TRY IT = Copy each entry precisely as written, and do not carry over the pictures.

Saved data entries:
********

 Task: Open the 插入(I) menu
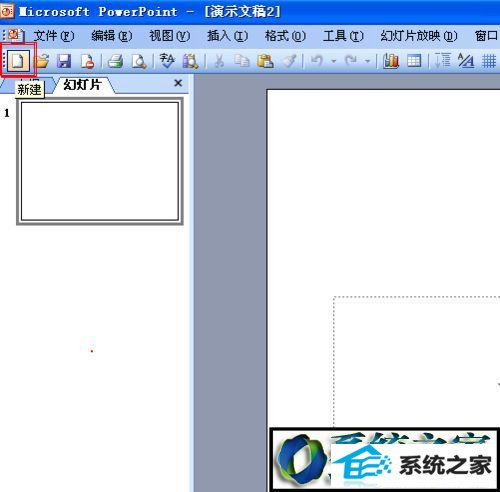coord(228,36)
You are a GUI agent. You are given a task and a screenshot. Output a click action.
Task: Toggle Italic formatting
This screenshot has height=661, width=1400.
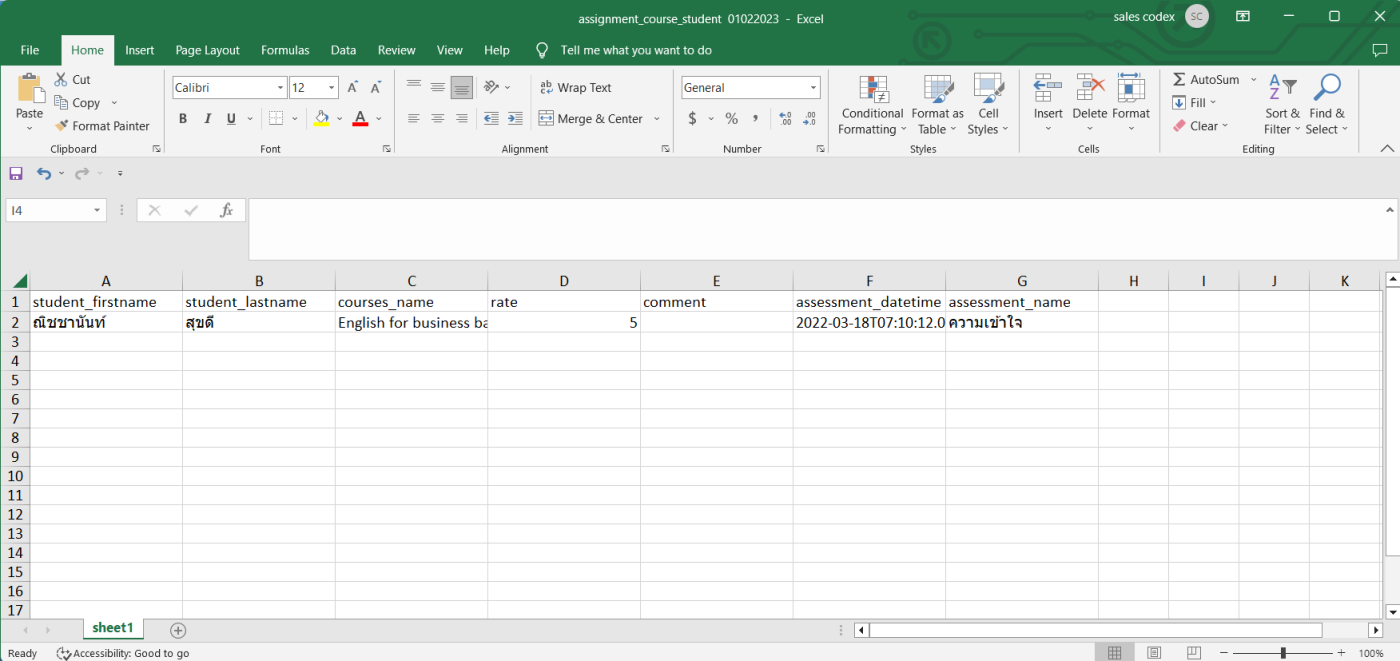[x=207, y=118]
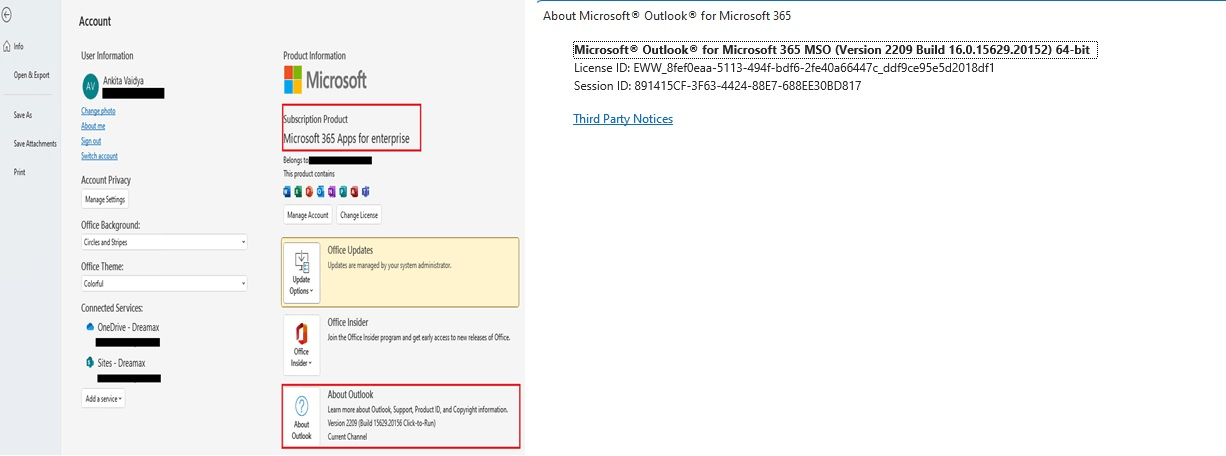Click the Sites SharePoint icon
The image size is (1226, 456).
tap(90, 362)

********

ANSWER SECTION =
 Task: Open the 插入(I) menu
coord(228,36)
You are a GUI agent. You are given a task and a screenshot. Output a click action.
Task: Toggle Italic formatting
This screenshot has height=661, width=1400.
[x=207, y=118]
Click the Sites SharePoint icon
The image size is (1226, 456).
tap(90, 362)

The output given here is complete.